Selected passage Start Marker
“Don’t live down to expectations. Go out there and do something remarkable.”
– Wendy Wasserstein
Eric Armstrong, a speaker that visited ETSU about a year ago, told a crowd of aspiring young digital media artists that we became artists because our moms once hung our drawings on the fridge.
While sometimes a little honesty can be a good thing so that we are not slapped in the face once we go out into the real world and then told that our latest masterpiece resembles something the cat puked up, everyone needs a little encouragement at some point in his or her life.
Every time I visit home my father reminds me of how he wishes that I had gone into the medical field. There is no real logical basis for this desire – I was lucky enough to get through Biology I.
I am a senior now and I love what I am doing. But I dread bringing the subject up with him – to this day he maintains that I should have gone into something in the medical field. It makes me feel like I have made some sort of huge mistake. Does he not think I can make something of myself without going into medicine?
Selected passage End Marker
Information shown Start Marker
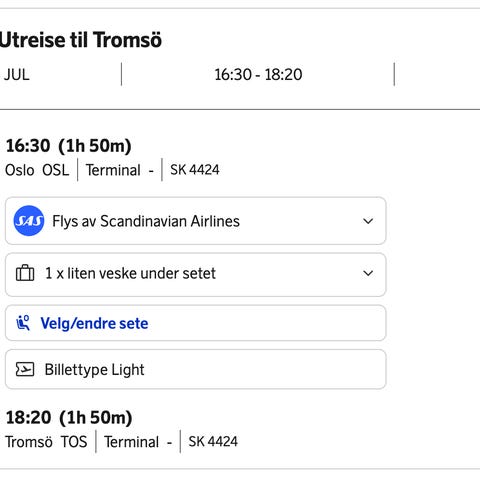Image resolution: width=480 pixels, height=480 pixels.
Task: Open Velg/endre sete link
Action: (x=94, y=323)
Information shown End Marker
#### Brief A:
In the essay about encouragement, what did Eric Armstrong tell the crowd of young digital media artists about why they became artists?
#### Brief B:
Pick up the essay about encouragement right after its last sentence and keep going in the same voice.

#### Result A:
He said they became artists because their moms once hung their drawings on the fridge.

#### Result B:
Lack of encouragement, no matter what form it is in or whom it comes from, can spread like a cancer through our minds. It remains that nagging voice in the back of our heads that tells us that we are not good enough to do the thing that we truly desire. It tells us to give up on childish dreams and join the real world in which we do what we are told.
Tragically this is how people find themselves stuck in a job, or in a relationship, or in a situation that they never wanted to be in, just because they didn’t think they were good enough, followed someone else’s dreams or gave up on their own personal desires all together.
Even though our parents think they are helping us out by telling us all about the high job security and wonderful pay of nursing they must be careful to not discourage us in other ways! The slightest word of encouragement from those we love makes all the difference in the world.
My 16-year-old sister reminded me of something very important before I came back to Johnson City after my winter break. In one of her unusually deep and profound moments, she told me that as a junior in high school, she has no clue as to what she wants to do in life and with complete earnestness in her voice said to me that I was truly lucky to know what I wanted, something that it takes many others years to discover for themselves, and I should let nothing stop me from pursuing it.
I honestly believe everyone has a path they are supposed to follow all their own in life. And though it may take a lot of hard work and practice to get where I need to be, I have every confidence that I will make it in the end.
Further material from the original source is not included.